AVAILABLE RECORDS —
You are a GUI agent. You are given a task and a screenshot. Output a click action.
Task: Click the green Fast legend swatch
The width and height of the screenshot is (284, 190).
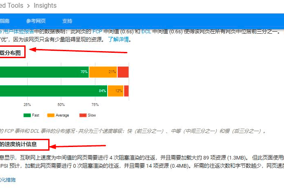(27, 115)
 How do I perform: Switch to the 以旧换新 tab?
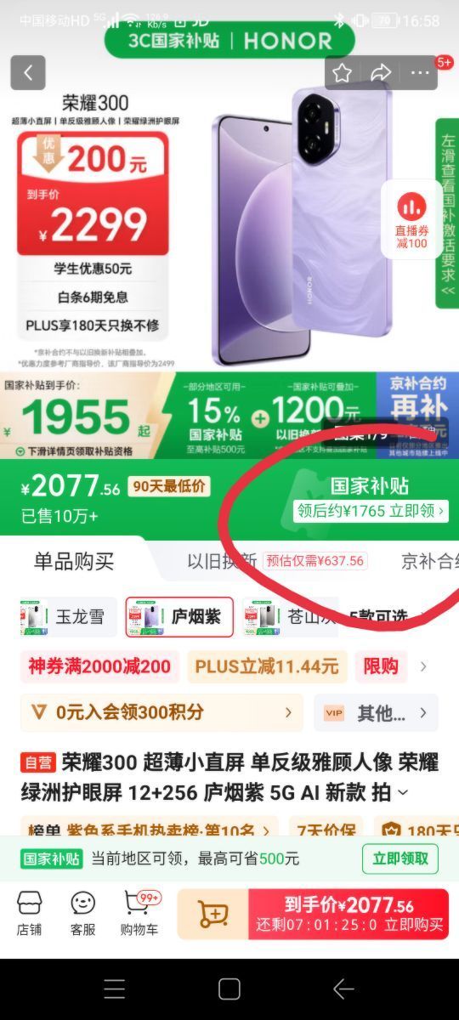click(222, 561)

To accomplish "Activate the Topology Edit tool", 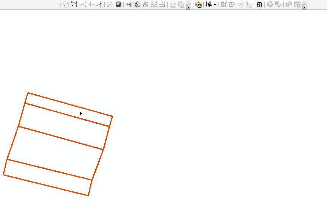I will tap(208, 5).
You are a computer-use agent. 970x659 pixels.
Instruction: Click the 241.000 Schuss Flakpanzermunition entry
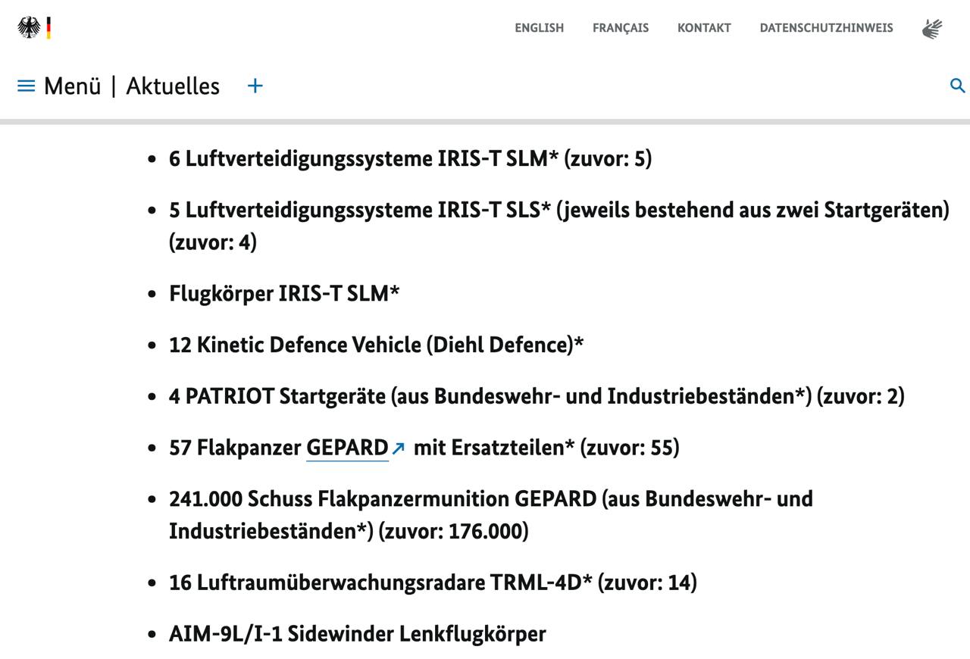click(x=490, y=499)
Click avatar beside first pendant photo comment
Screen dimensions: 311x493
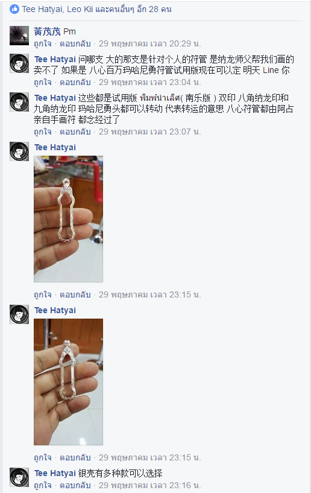click(x=19, y=151)
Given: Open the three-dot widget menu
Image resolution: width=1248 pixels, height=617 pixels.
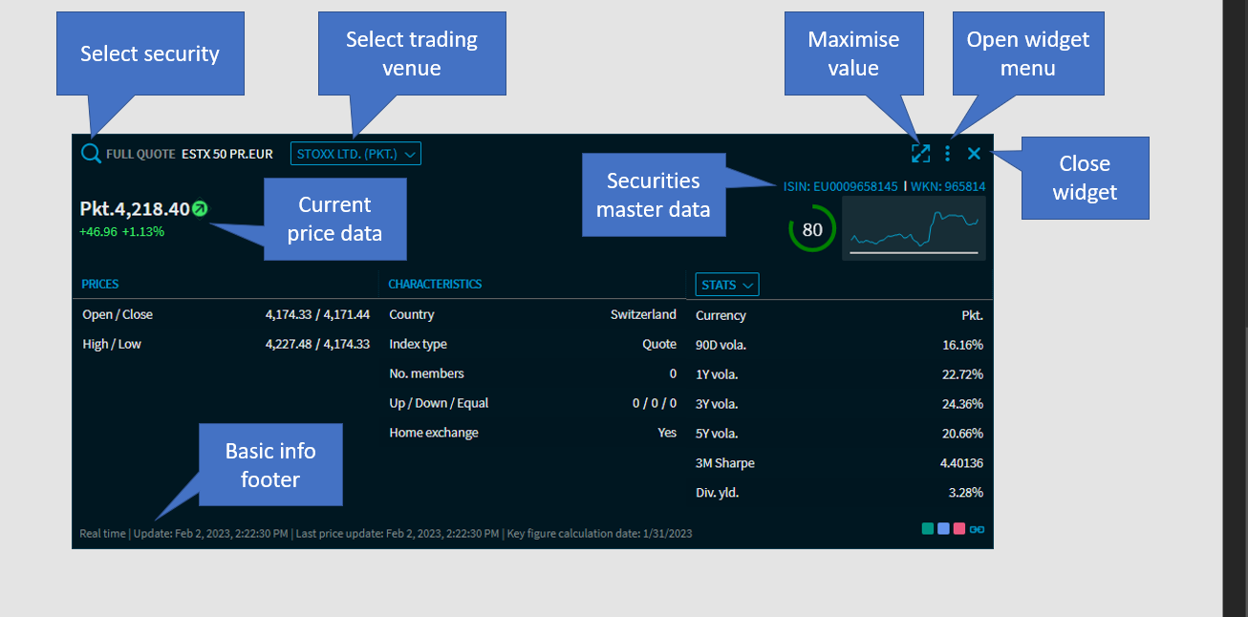Looking at the screenshot, I should 947,154.
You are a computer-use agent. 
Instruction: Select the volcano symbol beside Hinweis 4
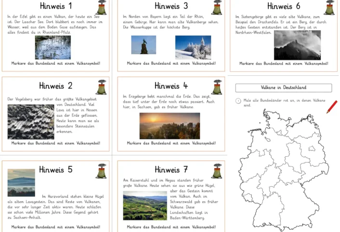(217, 87)
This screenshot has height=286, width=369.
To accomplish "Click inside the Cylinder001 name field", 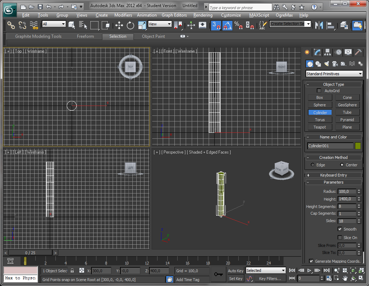I will 328,145.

WHAT IS REQUIRED —
Find every line above that contains the word "pixels" and copy each of those lines in full.

OUTPUT OF THE EXERCISE —
You are a computer-use agent. 970x659 pixels.
Image resolution: width=1248 pixels, height=617 pixels.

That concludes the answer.